I am preparing to give another lesson this evening to my newest student. She also has an amazing electronic set up…in her basement. She’s a drummer; her husband plays and teaches guitar and writes songs for his rock ‘n’ roll band. My student is going to try some Sarah McLachlan tunes. She’ll do very well with that style. So, I’m going to do a bit of listening now, but I’ll leave you with the song that started me off. Enjoy!
Those Sesame Street songs were always so catchy! My kids used to love singing along and I just recently found one of our old Sesame Street cassette tapes which will no doubt get played when the grandkids come over.
Sesame Street and Mr. Rogers…what ever happened to TV being educational and genuinely friendly? The songs always stay with me.
Enjoyed this one Scilla.. I like to think of you doing a figure 8 processional.. whatever that is !!
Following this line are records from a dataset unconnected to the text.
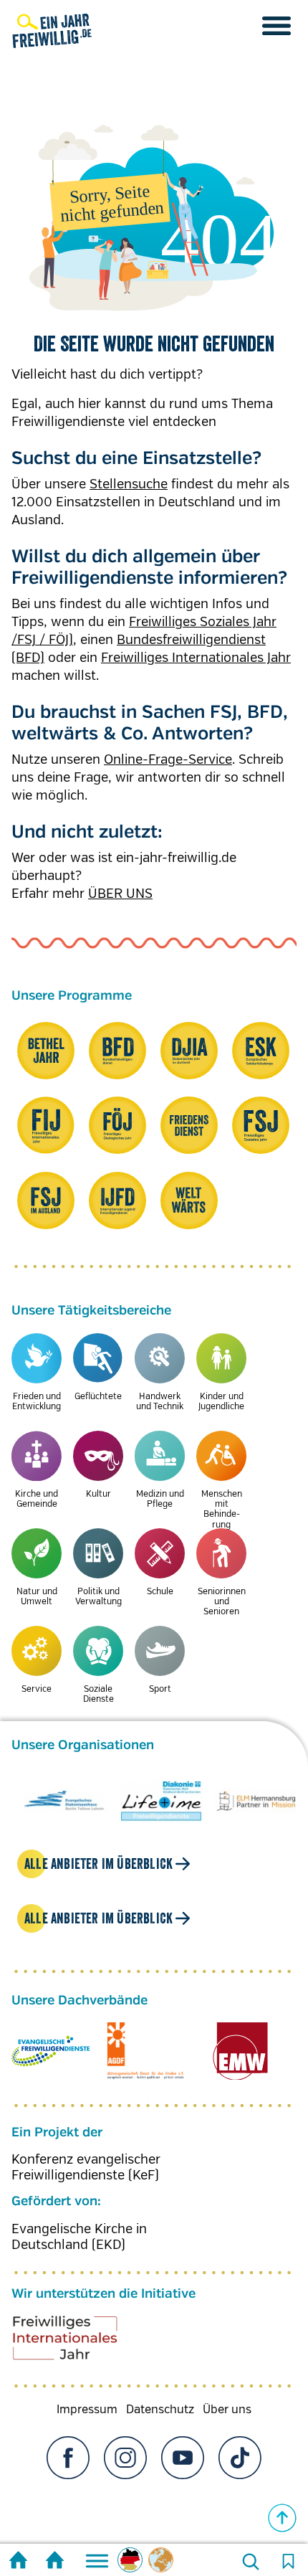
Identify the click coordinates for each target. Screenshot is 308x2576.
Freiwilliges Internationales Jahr (196, 658)
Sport (160, 1689)
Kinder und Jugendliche (221, 1401)
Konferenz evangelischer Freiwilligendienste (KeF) (85, 2181)
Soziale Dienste (98, 1694)
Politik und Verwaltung (98, 1596)
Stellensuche (129, 484)
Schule (160, 1591)
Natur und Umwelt (36, 1596)
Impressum (87, 2424)
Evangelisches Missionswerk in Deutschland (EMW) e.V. (240, 2065)
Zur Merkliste (288, 2561)
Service (36, 1689)
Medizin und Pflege (160, 1499)
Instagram (125, 2472)
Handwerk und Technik (159, 1401)
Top (282, 2518)
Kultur (98, 1494)
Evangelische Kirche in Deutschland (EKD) (79, 2251)
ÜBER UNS (120, 893)
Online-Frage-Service (168, 759)
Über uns (227, 2424)
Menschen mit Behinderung (221, 1509)
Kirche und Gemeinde (36, 1499)
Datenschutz (160, 2424)
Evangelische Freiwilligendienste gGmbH (50, 2065)
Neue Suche (250, 2561)
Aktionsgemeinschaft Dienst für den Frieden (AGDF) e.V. (146, 2065)
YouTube (182, 2472)
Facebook (68, 2472)
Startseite (18, 2562)
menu (276, 25)
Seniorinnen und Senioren (222, 1602)
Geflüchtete (98, 1396)
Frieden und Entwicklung (36, 1401)
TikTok (239, 2472)
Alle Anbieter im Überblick (98, 1878)
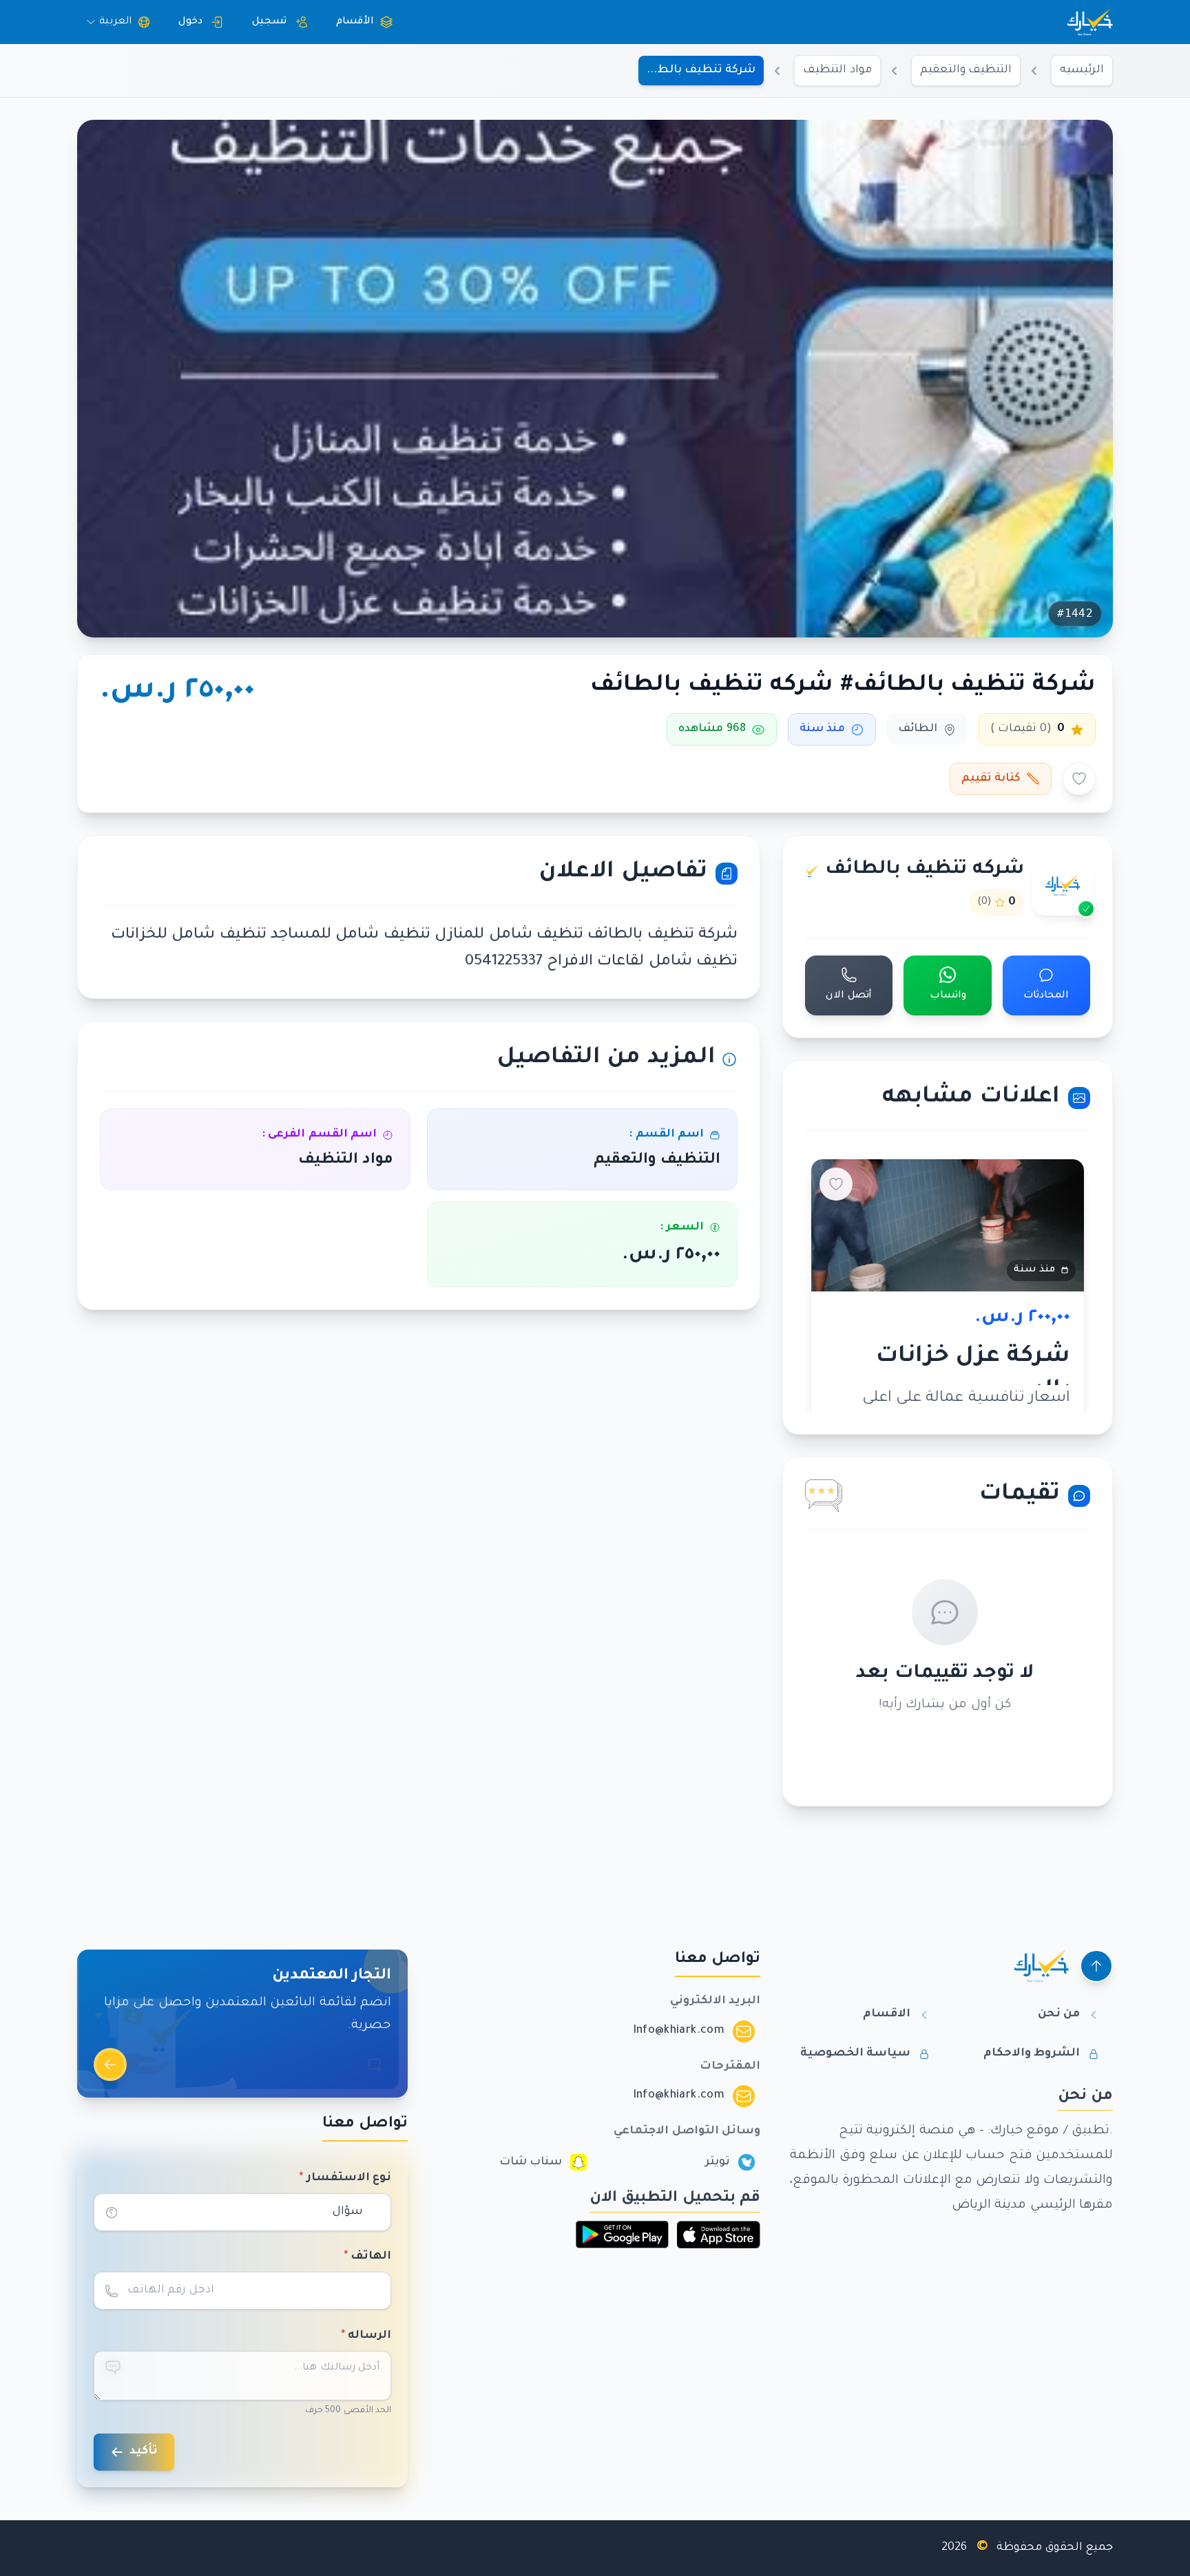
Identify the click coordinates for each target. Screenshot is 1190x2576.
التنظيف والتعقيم (966, 70)
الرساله (366, 2336)
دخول (190, 22)
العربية (115, 22)
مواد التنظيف (837, 70)
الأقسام (355, 22)
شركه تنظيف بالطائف (924, 870)
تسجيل (269, 22)
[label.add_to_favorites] (1079, 778)
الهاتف (367, 2256)
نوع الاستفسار (345, 2178)
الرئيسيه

It’s basically going up one side aisle, down the center aisle, up the other side, down the center and round again. Or vice versa, all solemn and stately like a choir boy.
can’t imagine you solemn.. stately maybe but not solemn!
I’m dreaming myself into range of your glorious voice. How I would love to be a fly on the wall at the end of your day in church just so I could hear you sing!
You could join the horseflies and paper wasps already hanging out with the spiders! (I think they’re attracted by the old wood much more than they are to my voice!)
I grew up first in the Mormon Church and then in the Catholic Church. The Mormon Church enjoyed singing; the Catholic Church didn’t. When I went off to college, our dorm would get together each Sunday and visit different churches. I fell in love with the Presbyterians because they had the biggest music program — children’s choir, youth choir, women’s choir, men’s choir, barbeshop ensemble, men’s ensemble, bell choir. It was the best.
I suppose that has more to do with the individual churches than the entire denomination.
When I visit I’ll sing in your church, if they’ll let me. I’m worried the old rep is getting rusty 😀
I’ll definitely let you! Who is this “they”?